I don't buy into the remote development over SSH method. Servers with as much
horsepower as my ThinkPad with an i7, SSD, and loads of RAM cost a lot, and I
can't stand latency on my terminal when I'm working hard.

------
bpizzi
Tmux is definitely a nice piece of software.

For me it has been the last brick in date in my terminal-based IDE, which is
made of zsh/vim/ssh/tmux.

Everything is running on a remote dedicated server, and I can access my dev
environment wherever I can find an internet connection and launch a ssh tunnel
(which is, in my case, almost everywhere I would find myself wanting to work).
In that case, tmux's sessions are god sent.

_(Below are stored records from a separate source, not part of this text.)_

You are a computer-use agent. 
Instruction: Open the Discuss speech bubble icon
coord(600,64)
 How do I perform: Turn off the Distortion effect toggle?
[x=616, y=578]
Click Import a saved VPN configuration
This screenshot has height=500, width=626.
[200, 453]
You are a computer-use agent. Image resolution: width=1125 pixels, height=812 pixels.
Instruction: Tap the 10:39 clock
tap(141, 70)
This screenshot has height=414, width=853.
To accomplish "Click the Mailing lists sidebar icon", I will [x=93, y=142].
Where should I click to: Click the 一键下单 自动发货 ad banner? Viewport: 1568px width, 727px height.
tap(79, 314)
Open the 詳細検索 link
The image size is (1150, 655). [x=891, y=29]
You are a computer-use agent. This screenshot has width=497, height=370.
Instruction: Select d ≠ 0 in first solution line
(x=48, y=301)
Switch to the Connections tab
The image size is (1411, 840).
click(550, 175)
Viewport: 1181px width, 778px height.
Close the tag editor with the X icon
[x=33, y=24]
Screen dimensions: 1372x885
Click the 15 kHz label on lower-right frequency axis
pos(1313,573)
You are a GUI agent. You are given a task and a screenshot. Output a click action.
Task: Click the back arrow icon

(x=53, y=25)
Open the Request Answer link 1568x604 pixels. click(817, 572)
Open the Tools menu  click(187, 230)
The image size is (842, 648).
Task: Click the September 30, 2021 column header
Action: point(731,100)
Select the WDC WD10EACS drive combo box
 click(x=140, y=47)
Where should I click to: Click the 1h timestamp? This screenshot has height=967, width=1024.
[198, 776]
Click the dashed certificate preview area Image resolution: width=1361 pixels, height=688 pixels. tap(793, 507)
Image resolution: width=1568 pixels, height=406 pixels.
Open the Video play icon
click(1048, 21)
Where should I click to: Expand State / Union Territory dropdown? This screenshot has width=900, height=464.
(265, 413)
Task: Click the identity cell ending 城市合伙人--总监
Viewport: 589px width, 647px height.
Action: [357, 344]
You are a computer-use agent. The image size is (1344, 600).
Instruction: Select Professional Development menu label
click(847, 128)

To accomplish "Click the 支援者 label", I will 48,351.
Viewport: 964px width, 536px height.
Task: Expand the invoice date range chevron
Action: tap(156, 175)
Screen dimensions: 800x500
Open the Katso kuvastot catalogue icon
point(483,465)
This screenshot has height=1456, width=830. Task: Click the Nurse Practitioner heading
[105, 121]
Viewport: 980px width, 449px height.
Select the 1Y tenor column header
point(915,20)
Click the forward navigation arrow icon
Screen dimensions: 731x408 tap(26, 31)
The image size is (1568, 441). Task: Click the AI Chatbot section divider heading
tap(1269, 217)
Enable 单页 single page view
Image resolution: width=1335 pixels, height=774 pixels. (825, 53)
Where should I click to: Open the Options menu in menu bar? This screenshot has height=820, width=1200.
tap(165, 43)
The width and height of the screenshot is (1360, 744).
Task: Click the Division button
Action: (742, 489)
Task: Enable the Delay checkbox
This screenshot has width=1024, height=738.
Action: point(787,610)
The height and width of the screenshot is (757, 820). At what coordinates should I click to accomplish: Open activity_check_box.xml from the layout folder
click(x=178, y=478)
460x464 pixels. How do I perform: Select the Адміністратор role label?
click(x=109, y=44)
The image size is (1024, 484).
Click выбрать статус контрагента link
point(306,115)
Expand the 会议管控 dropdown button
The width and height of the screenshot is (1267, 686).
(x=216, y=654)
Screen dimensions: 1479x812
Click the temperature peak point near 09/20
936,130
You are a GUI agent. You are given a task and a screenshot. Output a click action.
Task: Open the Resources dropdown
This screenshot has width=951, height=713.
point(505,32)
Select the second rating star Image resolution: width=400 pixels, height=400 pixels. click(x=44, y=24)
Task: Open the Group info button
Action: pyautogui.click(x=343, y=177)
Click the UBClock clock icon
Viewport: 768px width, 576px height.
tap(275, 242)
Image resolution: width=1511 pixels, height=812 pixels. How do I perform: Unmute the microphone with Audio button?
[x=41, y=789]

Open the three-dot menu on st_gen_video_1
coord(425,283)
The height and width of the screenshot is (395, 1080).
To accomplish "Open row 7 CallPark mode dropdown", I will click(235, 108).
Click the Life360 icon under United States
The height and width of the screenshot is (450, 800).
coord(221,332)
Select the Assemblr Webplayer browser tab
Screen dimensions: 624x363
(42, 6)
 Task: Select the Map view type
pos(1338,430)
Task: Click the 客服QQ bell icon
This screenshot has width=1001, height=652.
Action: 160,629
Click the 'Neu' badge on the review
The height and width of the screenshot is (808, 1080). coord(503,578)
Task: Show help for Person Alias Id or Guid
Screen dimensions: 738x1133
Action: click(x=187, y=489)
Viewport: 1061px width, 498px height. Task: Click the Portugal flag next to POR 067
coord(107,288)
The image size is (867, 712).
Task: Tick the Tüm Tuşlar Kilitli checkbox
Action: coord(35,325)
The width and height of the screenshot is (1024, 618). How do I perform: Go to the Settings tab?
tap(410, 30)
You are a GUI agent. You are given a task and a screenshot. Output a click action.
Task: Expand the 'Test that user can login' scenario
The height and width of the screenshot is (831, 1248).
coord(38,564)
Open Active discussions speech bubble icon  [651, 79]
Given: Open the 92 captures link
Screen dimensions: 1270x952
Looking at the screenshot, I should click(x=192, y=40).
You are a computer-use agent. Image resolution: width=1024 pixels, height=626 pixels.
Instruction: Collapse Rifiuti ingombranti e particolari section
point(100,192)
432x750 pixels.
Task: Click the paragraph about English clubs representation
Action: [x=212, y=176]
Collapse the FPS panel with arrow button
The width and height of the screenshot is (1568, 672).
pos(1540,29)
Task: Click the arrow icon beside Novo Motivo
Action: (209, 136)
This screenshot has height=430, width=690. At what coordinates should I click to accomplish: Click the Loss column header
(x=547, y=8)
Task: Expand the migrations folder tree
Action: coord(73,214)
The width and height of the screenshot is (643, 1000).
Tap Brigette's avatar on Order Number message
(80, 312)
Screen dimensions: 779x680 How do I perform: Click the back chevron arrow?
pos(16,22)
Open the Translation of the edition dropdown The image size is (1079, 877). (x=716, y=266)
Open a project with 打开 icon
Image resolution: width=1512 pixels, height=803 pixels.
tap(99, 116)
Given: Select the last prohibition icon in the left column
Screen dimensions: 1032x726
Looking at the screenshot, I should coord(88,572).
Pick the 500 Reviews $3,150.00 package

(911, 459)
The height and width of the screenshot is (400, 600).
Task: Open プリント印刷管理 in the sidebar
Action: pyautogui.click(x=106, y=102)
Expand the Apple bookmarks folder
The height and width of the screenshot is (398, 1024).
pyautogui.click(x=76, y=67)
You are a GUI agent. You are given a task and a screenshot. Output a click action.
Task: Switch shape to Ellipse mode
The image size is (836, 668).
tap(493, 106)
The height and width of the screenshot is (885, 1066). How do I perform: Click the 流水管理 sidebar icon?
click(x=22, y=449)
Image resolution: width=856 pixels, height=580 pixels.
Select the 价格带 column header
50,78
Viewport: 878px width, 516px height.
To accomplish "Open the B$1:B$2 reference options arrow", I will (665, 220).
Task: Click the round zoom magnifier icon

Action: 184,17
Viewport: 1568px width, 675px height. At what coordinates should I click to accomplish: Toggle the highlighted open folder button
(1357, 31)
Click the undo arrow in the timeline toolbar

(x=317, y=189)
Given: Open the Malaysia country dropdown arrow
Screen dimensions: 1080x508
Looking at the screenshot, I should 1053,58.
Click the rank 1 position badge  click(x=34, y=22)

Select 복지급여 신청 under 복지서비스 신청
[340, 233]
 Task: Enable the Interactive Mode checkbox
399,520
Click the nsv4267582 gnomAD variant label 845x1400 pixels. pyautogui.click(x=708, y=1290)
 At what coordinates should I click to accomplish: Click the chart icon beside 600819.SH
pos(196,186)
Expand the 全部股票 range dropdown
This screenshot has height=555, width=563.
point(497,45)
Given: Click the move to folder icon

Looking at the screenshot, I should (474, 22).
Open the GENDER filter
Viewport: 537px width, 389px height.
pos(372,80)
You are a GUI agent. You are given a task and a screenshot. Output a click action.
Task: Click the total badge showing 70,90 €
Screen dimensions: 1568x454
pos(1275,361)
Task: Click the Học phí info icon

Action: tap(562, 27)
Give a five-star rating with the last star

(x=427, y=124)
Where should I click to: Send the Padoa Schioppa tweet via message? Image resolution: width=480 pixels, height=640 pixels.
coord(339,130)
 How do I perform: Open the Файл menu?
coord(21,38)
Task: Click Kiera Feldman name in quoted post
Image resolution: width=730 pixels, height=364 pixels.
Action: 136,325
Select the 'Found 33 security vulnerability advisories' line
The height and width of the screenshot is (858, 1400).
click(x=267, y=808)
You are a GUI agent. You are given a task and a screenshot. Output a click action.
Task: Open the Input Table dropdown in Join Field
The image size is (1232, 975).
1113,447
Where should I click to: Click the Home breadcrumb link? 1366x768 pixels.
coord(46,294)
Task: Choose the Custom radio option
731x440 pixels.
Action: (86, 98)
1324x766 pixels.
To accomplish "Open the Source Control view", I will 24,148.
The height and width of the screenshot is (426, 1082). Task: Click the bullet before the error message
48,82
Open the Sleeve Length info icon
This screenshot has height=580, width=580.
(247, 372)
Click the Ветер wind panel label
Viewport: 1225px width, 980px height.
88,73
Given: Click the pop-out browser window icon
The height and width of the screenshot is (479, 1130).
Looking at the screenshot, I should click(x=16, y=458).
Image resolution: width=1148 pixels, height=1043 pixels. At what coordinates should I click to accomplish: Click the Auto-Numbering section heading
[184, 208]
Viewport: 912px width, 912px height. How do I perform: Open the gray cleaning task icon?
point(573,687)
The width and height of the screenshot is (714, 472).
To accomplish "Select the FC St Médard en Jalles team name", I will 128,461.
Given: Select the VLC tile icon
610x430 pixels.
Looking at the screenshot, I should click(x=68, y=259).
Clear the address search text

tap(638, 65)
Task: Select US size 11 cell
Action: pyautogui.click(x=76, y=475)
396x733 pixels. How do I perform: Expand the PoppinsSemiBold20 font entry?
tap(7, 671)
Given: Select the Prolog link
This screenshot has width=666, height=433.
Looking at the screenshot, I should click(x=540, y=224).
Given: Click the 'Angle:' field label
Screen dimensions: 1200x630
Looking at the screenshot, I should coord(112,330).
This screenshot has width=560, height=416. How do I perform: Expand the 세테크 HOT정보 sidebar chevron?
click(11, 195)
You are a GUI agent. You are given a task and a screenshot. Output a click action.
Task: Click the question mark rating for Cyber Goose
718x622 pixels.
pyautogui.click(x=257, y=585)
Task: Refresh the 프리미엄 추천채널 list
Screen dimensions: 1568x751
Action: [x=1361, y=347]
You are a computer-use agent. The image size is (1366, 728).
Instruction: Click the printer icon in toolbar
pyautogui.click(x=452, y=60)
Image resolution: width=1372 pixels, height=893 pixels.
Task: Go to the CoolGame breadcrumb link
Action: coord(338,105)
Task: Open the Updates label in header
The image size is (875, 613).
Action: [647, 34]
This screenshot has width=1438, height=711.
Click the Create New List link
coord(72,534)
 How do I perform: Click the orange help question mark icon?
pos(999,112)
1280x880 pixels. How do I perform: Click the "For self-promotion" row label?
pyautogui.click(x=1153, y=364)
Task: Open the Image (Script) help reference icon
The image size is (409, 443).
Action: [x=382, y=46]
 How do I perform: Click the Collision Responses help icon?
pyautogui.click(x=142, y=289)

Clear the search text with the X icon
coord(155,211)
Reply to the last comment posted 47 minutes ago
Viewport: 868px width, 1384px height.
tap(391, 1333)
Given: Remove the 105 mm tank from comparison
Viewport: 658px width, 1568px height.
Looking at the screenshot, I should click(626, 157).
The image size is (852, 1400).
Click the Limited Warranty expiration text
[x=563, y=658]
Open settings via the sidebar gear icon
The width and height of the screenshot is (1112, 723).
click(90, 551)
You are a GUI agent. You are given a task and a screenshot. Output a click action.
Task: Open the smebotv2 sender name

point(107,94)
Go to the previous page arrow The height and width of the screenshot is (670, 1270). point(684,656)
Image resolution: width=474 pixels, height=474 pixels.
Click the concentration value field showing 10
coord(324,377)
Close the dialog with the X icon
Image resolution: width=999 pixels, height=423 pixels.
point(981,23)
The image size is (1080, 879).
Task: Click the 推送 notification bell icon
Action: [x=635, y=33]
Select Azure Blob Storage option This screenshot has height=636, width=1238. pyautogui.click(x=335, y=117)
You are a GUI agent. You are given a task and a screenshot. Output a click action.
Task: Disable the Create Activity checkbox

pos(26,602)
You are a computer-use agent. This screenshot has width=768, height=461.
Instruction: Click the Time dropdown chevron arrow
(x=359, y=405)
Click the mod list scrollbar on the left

I would have say the same for screen before, but with Tmux you can have this
sort of niceties :
[https://github.com/Lokaltog/powerline](https://github.com/Lokaltog/powerline).
Basically, it's a statusline with bells and whistle.

------
sidmitra
I use Terminator
([http://www.tenshu.net/p/terminator.html](http://www.tenshu.net/p/terminator.html))
primarily on local machines instead of screen/tmux(or byobu). I get the added
benefit of scrolling.

I tend to copy paste a lot from log tails etc into my my text editor for quick
searches or other things. The infinite scroll feature(with a scroll bar) helps
me out a lot. In tmux/screen i still haven't figured out a good workflow to
copy a few screenful of content.

On servers i tend to use Byobu bindings which now use tmux(used Gnu screen
some time ago). It has good defaults and some help for newbies to get used to.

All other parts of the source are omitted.